# MATERIAL FOR THE TASK
────

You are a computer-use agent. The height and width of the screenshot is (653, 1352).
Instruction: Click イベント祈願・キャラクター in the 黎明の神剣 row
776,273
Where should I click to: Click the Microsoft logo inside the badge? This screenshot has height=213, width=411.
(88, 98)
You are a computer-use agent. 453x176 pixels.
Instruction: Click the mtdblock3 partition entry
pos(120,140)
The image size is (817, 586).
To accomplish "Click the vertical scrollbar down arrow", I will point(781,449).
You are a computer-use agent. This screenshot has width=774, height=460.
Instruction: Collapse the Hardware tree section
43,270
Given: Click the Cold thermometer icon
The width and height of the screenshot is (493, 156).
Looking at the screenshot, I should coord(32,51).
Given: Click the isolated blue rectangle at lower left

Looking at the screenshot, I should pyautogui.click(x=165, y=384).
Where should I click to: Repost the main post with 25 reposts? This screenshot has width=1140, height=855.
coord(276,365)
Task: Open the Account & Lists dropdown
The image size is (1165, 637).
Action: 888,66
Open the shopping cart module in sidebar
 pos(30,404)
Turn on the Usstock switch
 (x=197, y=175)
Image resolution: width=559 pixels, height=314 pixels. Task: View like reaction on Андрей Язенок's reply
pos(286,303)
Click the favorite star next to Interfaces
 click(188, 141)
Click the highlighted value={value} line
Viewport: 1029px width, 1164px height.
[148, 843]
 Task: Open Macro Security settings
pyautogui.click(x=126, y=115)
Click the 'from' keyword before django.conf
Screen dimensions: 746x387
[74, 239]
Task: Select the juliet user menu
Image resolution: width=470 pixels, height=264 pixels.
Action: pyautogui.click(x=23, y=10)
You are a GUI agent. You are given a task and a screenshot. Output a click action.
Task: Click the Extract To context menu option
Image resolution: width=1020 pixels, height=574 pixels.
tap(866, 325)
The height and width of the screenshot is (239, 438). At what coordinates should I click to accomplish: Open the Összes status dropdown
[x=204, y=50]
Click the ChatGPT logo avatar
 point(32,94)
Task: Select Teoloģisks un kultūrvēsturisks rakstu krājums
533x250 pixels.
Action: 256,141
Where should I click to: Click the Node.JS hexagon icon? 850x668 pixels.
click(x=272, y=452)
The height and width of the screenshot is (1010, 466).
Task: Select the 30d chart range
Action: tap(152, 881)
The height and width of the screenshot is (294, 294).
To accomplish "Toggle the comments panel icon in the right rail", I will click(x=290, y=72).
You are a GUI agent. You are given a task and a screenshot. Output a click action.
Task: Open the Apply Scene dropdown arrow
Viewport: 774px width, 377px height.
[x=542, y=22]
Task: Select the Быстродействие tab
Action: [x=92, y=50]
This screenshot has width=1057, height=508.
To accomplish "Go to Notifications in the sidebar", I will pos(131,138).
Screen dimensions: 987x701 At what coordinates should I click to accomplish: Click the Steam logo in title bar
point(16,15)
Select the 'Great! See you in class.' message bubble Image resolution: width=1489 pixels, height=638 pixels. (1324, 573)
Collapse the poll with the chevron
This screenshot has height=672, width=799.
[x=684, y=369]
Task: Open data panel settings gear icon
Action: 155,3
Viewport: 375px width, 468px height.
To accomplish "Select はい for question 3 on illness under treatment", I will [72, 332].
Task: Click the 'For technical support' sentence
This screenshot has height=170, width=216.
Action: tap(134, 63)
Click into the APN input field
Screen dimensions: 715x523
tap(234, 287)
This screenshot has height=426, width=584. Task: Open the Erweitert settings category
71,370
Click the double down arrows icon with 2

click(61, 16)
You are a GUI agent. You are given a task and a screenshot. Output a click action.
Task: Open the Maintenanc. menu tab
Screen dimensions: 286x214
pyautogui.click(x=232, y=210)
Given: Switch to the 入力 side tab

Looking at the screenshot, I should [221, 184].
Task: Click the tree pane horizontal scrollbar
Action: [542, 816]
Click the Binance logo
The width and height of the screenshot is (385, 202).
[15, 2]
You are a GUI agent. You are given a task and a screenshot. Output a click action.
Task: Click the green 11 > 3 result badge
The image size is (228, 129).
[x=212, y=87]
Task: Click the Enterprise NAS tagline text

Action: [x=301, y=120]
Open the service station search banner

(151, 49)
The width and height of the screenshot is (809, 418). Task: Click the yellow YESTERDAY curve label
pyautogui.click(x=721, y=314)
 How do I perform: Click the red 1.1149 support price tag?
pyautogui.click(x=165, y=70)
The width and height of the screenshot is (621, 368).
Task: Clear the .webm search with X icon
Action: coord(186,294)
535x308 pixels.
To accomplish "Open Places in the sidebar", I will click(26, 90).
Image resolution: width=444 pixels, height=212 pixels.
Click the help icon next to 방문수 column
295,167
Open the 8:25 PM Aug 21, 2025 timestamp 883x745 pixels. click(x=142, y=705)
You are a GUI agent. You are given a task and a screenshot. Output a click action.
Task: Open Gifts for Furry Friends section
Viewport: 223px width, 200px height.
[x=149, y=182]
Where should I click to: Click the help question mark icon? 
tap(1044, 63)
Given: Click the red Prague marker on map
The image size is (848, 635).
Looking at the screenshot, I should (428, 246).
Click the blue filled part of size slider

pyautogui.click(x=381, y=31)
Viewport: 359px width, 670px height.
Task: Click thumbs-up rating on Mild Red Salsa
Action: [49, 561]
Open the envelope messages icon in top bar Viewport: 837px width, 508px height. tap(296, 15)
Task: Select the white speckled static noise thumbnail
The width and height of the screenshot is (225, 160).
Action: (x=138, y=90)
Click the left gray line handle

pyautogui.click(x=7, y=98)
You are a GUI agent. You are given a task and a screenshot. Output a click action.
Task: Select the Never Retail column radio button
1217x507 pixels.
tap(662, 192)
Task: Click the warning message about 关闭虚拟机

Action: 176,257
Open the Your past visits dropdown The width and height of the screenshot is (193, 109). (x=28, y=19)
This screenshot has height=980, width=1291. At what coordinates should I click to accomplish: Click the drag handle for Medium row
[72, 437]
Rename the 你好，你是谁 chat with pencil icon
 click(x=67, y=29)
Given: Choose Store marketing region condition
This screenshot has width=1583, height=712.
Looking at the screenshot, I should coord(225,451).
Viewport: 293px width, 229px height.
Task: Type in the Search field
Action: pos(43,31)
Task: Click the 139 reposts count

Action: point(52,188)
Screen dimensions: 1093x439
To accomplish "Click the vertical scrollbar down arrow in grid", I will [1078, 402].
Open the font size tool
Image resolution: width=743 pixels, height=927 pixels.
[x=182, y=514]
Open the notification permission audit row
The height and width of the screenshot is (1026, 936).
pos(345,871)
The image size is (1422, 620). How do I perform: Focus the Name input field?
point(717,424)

────

# WHAT THE TASK ASKS
When you reach the line that contains "Task: Open the Account & Lists dropdown", stop; output it and every line before it from the start of the data, exactly as written.

# RESPONSE BOX
You are a computer-use agent. The height and width of the screenshot is (653, 1352).
Instruction: Click イベント祈願・キャラクター in the 黎明の神剣 row
776,273
Where should I click to: Click the Microsoft logo inside the badge? This screenshot has height=213, width=411.
(88, 98)
You are a computer-use agent. 453x176 pixels.
Instruction: Click the mtdblock3 partition entry
pos(120,140)
The image size is (817, 586).
To accomplish "Click the vertical scrollbar down arrow", I will point(781,449).
You are a computer-use agent. This screenshot has width=774, height=460.
Instruction: Collapse the Hardware tree section
43,270
Given: Click the Cold thermometer icon
The width and height of the screenshot is (493, 156).
Looking at the screenshot, I should coord(32,51).
Given: Click the isolated blue rectangle at lower left

Looking at the screenshot, I should pyautogui.click(x=165, y=384).
Where should I click to: Repost the main post with 25 reposts? This screenshot has width=1140, height=855.
coord(276,365)
Task: Open the Account & Lists dropdown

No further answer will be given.